# My dog showing uncharacteristic aggression towards other dogs lately - help!



## Tina Bendzsa (Apr 11, 2012)

I haven't posted on here in quite a while but hoping to get some advice as not sure where to turn. Up until last week, our dog, Zsiggi, has always been an extremely submissive and playful dog; both around other dogs and people. We've always said how lucky we are to have such an easy, laid back Vizsla. I say laid back, because he seems to prefer to sniff and roll on his back at every dog he sees rather than getting over-excited to run around, jump in and play. We always try to give him 3 walks/runs a day either in our neighborhood or the dog park so he's constantly meeting other dogs. 

Last week, my husband took Zsiggi to the usual dog park, and, instead of cautiously approaching and sniffing each dog as he typically would do, he lunged at and aggressively barked at the dogs around him. Unfortunately, one of those dogs happened to be an alpha male bull terrier who felt the need to put Zsiggi in his place. It took 3 men to pull the dog off of ours who was now shaking and whimpering at the whole experience. We thought it was just a fluke (full moon) sort of thing and for sure he would have learned his lesson, right? Well, today I took him for his usual afternoon walk. He walked past several neighborhood dogs incident free but then snapped at a golden lab puppy just as we were walking past. We had both dogs on opposite sides of the sidewalk on short leashes so can't figure out what would make him suddenly try to lunge and bark at this poor little guy. I was so embarrassed by his actions that I didn't know how to react and now I'm so worried that this new behavior is not going to disappear as I don't know what actions to take to stop this. Any suggestions would be very much appreciated.

Thanks!
Tina


----------



## MilesMom (Jun 21, 2012)

How old is he?


----------



## einspänner (Sep 8, 2012)

It could be age related if he's an adolescent, but a trip to the vet might be in order too. I think it was Huntvizsla that had a dog with thyroid problems that caused aggressive behavior.


----------



## mswhipple (Mar 7, 2011)

I don't know if Zsiggi was briefly on his leash at the dog park or not... but he was on his leash when he snapped at the lab puppy. It could be that his recent behavior developed when he realized that being on leash offers him no means of escape. Sometimes dogs get "aggressive" on leash because they are a little bit scared. They know they can't really run away, and so "the best defense is a good offense." Just a thought. One thing I do know for sure is that dog parks can be risky, and you should never, ever have your dog on leash at the dog park.


----------



## Tina Bendzsa (Apr 11, 2012)

Thanks for all of the suggestions. At 20 months old, he's definitely an adolescent so it could be that he's acting out (he was neutered at 14 months). He didn't have a leash on him the first time he acted it out and with the 2nd incident both dogs were leashed. I never thought of his thyroid but his vet does suspect a slight heart murmer (supposed to get more tests done to confirm). He's not shown any aggressive tendencies to people at all.
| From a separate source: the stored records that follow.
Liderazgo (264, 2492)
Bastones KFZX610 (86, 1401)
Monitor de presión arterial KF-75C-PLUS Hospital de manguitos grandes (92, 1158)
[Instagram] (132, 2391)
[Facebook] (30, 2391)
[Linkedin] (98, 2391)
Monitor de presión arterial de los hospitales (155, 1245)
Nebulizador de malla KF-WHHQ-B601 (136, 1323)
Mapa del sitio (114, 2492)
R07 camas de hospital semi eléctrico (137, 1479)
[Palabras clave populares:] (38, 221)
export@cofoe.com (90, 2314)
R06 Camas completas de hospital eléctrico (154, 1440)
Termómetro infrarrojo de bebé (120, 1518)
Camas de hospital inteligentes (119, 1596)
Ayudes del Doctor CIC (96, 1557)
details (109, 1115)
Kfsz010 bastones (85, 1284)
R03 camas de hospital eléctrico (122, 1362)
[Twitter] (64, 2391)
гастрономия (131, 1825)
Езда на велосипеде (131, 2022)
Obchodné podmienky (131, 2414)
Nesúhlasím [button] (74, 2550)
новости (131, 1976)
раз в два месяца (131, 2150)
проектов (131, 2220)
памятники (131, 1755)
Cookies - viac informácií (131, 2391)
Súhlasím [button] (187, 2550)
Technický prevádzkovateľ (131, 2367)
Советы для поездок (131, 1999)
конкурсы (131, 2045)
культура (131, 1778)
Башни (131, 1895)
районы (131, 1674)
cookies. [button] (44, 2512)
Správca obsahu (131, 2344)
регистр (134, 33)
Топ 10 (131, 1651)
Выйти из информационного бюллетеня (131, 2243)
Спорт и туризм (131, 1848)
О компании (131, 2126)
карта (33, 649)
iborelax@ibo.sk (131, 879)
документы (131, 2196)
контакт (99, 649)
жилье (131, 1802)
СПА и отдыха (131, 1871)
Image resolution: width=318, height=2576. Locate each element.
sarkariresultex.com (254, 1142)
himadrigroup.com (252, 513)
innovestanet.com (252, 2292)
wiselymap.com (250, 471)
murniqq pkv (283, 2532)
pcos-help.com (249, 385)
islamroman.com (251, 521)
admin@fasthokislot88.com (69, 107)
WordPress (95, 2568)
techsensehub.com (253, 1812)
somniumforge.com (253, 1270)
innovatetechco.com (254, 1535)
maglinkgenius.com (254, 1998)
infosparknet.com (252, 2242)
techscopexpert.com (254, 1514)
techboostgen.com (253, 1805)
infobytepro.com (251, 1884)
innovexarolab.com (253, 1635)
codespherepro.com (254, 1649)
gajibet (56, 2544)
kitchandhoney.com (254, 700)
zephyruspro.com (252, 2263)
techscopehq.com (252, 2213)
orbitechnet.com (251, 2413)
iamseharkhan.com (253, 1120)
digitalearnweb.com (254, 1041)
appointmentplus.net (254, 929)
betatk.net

Any tips for handling a situation like this in case we are confronted with this again? Any training strategy we should work on?

Tina


----------



## marathonman (Jan 15, 2013)

While making sure things are okay at the vet, I would strongly suggest finding a trainer to have a few sessions with to work through these situations. Of course, finding the right type of trainer is key. (positive, positive, positive) 
It's hard to accurately determine what the cause of his "reactive"/aggressive behavior is, whether it's leash or dog aggression, or something else without actually being there. (Although I second mswhipple, dog parks are very risky) 
If I were to speculate going on the information from your original post, as a start I might suggest working spending more time on basic and advanced obedience and tricks. You stated that he's always been laid back, so maybe he needs a little more daily interaction and mental stimulation to keep his mind focused, especially on walks. For the time being on walks, give other dogs wide berths and focus on training to distract when passing. (lots of treats and praise)


----------